Long ago, time stood still. An indelible image. There were shepherds watching sheep. This is how the story the goes. And man surprised by where the road had taken him. Never in a million lives could he dreamed of Bethlehem. At least that is how the story goes. An ordinary girl pregnant with a child. An inn with no room. At least that is how the story goes. Angels singing peace in a night sky illuminated with the brightest star seen in centuries. And I don't know what the wise men saw in the sky. And it was all enough to drive a king mad and slaughter children. And the heartbeat sent straight from heaven was God's great plan for history. Emmanuel. God with us.
And I don't know if Mary knew her baby boy would save us. Did she know that her baby boy had come to make us new? Did Mary know what the incarnation meant? I don't know. We aren't told.

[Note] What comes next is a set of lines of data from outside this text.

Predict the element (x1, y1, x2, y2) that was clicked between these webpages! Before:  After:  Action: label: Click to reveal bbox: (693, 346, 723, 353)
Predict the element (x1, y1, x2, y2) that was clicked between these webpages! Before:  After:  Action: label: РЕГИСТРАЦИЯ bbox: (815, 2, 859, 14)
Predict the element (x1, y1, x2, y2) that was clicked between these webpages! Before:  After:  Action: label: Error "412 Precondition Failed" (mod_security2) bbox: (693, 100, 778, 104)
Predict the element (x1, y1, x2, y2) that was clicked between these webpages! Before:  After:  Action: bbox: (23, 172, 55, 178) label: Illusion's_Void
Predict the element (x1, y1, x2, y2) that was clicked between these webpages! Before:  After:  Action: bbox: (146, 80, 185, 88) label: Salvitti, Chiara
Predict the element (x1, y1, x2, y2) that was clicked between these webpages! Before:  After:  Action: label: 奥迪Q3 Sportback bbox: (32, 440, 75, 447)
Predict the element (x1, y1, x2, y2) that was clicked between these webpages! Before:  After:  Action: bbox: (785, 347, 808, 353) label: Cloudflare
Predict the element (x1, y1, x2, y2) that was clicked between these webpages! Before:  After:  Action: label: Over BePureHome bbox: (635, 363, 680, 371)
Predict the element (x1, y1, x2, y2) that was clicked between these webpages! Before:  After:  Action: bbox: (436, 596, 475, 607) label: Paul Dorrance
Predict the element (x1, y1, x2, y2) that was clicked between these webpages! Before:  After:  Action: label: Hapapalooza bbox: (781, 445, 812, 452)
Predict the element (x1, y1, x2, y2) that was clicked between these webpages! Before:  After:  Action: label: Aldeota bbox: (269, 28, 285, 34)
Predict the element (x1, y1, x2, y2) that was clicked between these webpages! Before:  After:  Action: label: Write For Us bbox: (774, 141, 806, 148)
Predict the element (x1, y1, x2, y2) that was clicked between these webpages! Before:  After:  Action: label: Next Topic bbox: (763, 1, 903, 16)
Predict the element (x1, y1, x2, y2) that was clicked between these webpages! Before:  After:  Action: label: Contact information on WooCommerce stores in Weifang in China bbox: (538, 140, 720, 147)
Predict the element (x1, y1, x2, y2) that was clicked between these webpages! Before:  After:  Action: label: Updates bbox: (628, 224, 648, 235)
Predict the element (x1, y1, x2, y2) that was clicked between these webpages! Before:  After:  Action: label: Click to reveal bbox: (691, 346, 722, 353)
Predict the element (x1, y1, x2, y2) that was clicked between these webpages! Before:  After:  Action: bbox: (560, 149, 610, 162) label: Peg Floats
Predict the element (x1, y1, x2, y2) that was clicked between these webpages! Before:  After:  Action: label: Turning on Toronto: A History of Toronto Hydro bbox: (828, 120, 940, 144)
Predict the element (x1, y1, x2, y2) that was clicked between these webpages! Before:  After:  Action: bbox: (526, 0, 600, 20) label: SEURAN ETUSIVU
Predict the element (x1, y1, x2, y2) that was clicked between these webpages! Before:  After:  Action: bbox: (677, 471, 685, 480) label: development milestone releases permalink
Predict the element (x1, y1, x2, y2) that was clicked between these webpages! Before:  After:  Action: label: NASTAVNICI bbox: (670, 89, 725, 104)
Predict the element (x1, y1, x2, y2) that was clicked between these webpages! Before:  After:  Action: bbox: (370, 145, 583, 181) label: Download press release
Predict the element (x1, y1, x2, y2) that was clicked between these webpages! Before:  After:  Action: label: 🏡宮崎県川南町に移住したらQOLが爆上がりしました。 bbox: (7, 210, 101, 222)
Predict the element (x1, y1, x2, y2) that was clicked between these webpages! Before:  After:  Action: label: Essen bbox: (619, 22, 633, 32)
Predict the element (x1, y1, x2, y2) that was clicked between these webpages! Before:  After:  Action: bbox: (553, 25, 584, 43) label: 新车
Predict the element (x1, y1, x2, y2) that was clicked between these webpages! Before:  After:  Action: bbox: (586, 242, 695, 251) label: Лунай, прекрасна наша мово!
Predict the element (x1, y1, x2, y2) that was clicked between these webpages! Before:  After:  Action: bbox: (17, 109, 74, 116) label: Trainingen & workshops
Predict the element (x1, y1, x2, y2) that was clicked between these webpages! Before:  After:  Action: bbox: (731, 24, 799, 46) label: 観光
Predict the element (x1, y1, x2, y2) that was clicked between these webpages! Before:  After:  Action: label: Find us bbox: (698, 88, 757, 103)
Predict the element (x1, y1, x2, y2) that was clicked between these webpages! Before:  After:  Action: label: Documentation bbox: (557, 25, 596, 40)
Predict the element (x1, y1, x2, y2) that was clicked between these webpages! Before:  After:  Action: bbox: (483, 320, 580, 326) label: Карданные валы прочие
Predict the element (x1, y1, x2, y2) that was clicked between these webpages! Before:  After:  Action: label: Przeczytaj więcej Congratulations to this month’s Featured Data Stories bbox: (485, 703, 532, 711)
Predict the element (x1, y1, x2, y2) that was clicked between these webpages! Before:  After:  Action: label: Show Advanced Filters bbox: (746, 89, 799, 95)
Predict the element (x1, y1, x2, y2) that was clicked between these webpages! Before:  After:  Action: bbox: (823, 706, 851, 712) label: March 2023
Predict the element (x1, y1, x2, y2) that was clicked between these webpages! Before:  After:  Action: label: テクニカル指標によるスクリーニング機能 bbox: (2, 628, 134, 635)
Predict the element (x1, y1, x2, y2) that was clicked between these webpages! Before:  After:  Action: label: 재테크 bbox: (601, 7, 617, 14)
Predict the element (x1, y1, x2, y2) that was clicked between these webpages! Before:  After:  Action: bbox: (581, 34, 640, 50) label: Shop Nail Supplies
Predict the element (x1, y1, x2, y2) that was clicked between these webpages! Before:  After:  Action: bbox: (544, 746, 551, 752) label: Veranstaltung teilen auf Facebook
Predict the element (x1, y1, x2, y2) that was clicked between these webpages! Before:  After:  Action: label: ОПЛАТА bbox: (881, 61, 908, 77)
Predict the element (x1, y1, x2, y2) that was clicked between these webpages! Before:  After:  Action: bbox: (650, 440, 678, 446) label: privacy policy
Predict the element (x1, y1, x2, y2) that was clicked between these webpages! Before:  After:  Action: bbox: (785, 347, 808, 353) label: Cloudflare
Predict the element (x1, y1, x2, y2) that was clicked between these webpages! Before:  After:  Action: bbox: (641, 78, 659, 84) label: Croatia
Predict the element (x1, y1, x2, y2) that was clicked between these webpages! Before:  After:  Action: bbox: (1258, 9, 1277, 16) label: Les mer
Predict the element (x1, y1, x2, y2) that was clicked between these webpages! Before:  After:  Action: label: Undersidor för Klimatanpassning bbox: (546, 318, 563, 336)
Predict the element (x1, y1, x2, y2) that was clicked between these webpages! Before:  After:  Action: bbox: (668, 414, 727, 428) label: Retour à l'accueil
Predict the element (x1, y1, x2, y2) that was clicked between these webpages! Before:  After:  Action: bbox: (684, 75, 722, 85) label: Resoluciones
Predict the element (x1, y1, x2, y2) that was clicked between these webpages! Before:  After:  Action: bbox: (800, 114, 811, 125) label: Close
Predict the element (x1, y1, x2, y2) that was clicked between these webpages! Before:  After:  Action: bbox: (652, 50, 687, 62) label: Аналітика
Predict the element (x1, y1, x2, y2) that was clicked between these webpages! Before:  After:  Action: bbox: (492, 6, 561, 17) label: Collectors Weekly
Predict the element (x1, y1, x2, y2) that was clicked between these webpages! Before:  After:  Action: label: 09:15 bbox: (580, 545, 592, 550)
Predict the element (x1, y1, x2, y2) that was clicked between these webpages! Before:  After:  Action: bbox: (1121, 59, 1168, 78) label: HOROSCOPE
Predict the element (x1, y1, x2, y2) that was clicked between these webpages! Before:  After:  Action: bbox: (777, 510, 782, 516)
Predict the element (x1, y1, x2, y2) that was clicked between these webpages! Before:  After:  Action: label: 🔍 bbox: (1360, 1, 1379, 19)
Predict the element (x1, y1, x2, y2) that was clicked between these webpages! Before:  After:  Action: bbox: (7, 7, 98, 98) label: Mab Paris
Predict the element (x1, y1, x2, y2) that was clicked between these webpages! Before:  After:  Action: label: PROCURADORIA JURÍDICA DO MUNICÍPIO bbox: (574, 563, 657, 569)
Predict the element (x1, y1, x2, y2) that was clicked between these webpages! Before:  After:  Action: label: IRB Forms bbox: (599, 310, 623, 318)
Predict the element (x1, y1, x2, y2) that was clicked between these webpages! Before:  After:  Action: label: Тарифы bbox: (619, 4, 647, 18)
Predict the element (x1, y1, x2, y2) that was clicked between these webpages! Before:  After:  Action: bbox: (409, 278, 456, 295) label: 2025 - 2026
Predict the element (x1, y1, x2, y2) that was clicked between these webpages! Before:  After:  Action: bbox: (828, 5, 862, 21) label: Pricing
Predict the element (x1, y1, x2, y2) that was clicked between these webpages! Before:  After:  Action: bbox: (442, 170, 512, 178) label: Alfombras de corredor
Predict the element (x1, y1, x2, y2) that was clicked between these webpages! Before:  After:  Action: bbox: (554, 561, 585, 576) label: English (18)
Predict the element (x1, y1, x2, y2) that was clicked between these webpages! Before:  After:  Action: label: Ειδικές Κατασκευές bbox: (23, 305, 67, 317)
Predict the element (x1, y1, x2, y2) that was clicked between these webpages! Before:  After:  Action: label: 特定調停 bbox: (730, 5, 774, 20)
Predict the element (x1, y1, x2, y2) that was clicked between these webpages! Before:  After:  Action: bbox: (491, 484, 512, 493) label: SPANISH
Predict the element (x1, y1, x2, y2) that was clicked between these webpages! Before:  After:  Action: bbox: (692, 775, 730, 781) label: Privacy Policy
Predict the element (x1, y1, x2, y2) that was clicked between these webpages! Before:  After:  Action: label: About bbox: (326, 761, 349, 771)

But how to allow the power of the Incarnation to penetrate our lives is the central question of Christmas. It really doesn't matter if shepherds were watching their flocks that night or not, or if angels really sang Glory to God in Highest, or if Jesus was born in a manger with hay or a cave. It really doesn't matter if wise men followed a star across the desert on the backs of camels. It matters not what we believe about the story. What matters is what are we doing with the story.
In a world torn apart by violence, poverty, greed and oppression, we wonder like the prophets, when will God come? And that is the miracle of the incarnation. It is when our lives are most barren, when possibilities are cruelly limited, and despair takes hold, when we most keenly feel the emptiness of life, and when we have used the last scrap of our resources, it is then that God is closest to us.
And so tonight, the longest night of the year, I know that tears are falling and hearts are breaking. I know that in the aftermath of last week, it is hard to believe in Bethlehem. It is hard to believe that God is with us.
And how we need to remember that God wore our fragile skin. And it was the shepherds and the wise men and Mary who believed in miracles before they made sense. And whatever happened in Bethlehem that night long ago is the answer to every tear we cry. That baby whom she called Emmanuel, is with us in our waking and in our sleeping. He is with us in our birthing and our dying. So tonight, I pray for peace to shine on a world that is torn apart. I pray for hope to restore our spirits when the hopers lose their way. I pray for faith to comfort and heal our wounded hearts. And I pray that we remember that in every act of kindness, every prayer whispered, every tear shed in solidarity, every hug given, every kind word spoken and every time you really listen and every time you slow down and see the holiness of the other in front of you, it is then that Christ is born.
May the peace of Advent find a place in your heart this Christmas.